The California Sierras where we live are never predictable as far as weather goes. Last week it was HOT, like going straight into mid-summer. Over the weekend the temperature dropped sharply and we got several inches of rain. This week it has been sunny and bright, but cool and windy — almost perfect spring weather.
We went on a long family walk around our neighborhood. Kevin put Patrick, 3, in the “bunny suit” which is what Aidan used to call the child backpack for some reason. Aidan went in his purple stroller which Kevin told Sean to push, trying to get him in training for the coming football season. The stroller wheelchair probably weighs close to 40 pounds and Aidan weighs a bit over 40 and our neighborhood is all up and down hill, so it was a workout but Sean, 13 and tall as his father, didn’t seem to be bothered. In fact, lots of the time he was jogging while pushing. We probably went 2-3 miles in all — we were gone for 50 minutes. Patrick fell asleep in the bunny suit and I fell asleep after we got back!

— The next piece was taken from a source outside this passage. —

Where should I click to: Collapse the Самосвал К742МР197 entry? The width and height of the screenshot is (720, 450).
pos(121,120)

Paddy was playing a Land Before Time preschool computer game for a couple of hours yesterday. He got pretty good at matching common shapes and other simple readiness activities. Plus, he is excellent at maneuvering his way through a screen. The other day he downloaded a picture from the internet, put it in the photo editor and made some scribbles on it all by himself.

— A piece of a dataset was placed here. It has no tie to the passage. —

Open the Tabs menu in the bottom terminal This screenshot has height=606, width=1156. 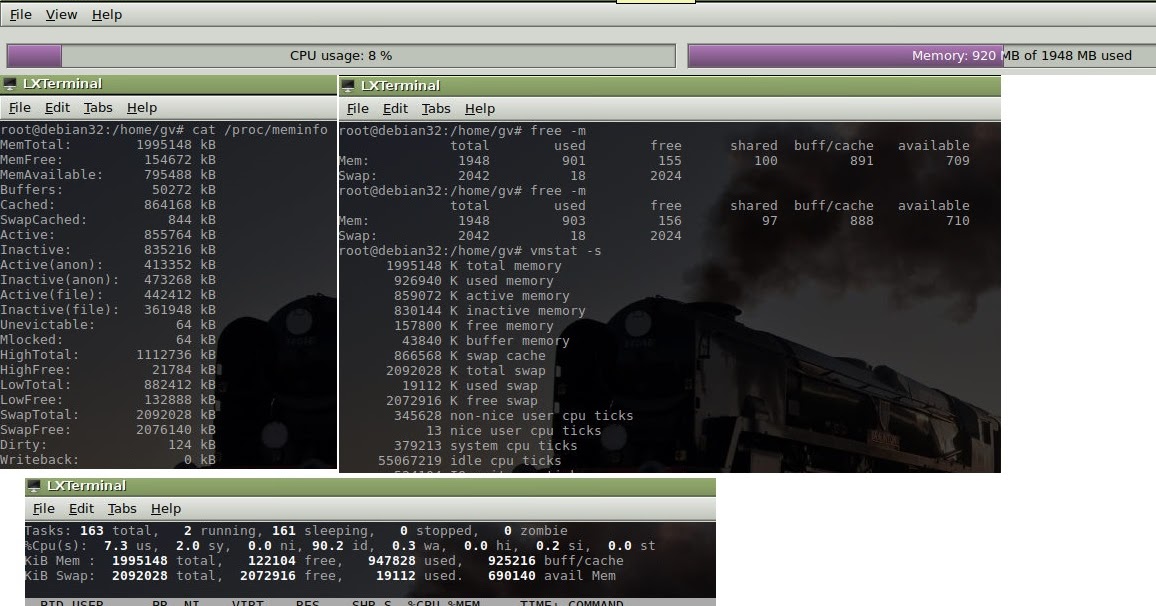click(x=122, y=508)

After dinner I took Aidan outside for a while and Sean came out to chat a bit, mostly about sports. In the evening Liam, Sean and Kieron played an extended game of Monopoly, Paddy fell asleep early and I played with Aidan for a while with his magnetic letters and his bank robot and some pennies.
I didn’t see much of Brendan or Clare yesterday. They were writing things in their rooms, I think. The movie-making activity seems to have subsided. Clare says they need a videotape and some black cloth. We live so far out of town that getting things like that takes logistics and cash because of today’s gas prices. We live 60 miles away from the nearest Walmart and our Suburban eats up fuel to the tune of 15 miles per gallon. Do the math: going shopping comes with a surcharge of almost $25 dollars, shocking as that seems! There’s a local market but just the basics, no fabric or electronic gear beyond the very minimum (Kodak disposable cameras, batteries and the like).
Unschooling question of the day: Does it contradict unschooling principles to require math, or in fact to require anything? Context: Last year when I deschooled, I still assigned math and Latin vocabulary, chores and a bit of reading, and put limits on video game time. A couple of months ago I let the math and Latin go, and experimented with letting go of limits on movie watching and video game time.
The result: all the older kids down to Paddy will play video games and watch movies, but in the context of a lot of other things they do in a day. But Paddy would rather play computer games and the gamecube than anything else. This makes me uncomfortable…
And I am still missing the math and language. Sigh…. I waited until almost summer to drop those two things because I KNEW it would be difficult. All last year I worked through my “deschooling” discomfort by calling the interim a sabbatical. But I knew that letting go of the math and grammar would be even harder, so I figured that waiting until summer — traditionally a lower-key, activity-oriented time — would work in my favor.
Maybe I will start a “math thinking” page and try to see the math in ordinary life, in order to deal with my concerns in this area. I think that because I actually enjoyed rote math in my school days, I have trouble “unschooling” my thinking in this area. My mom would get us math workbooks in the summer for car trips. I LIKED those. But my kids don’t seem to : (. So I need to find a different approach.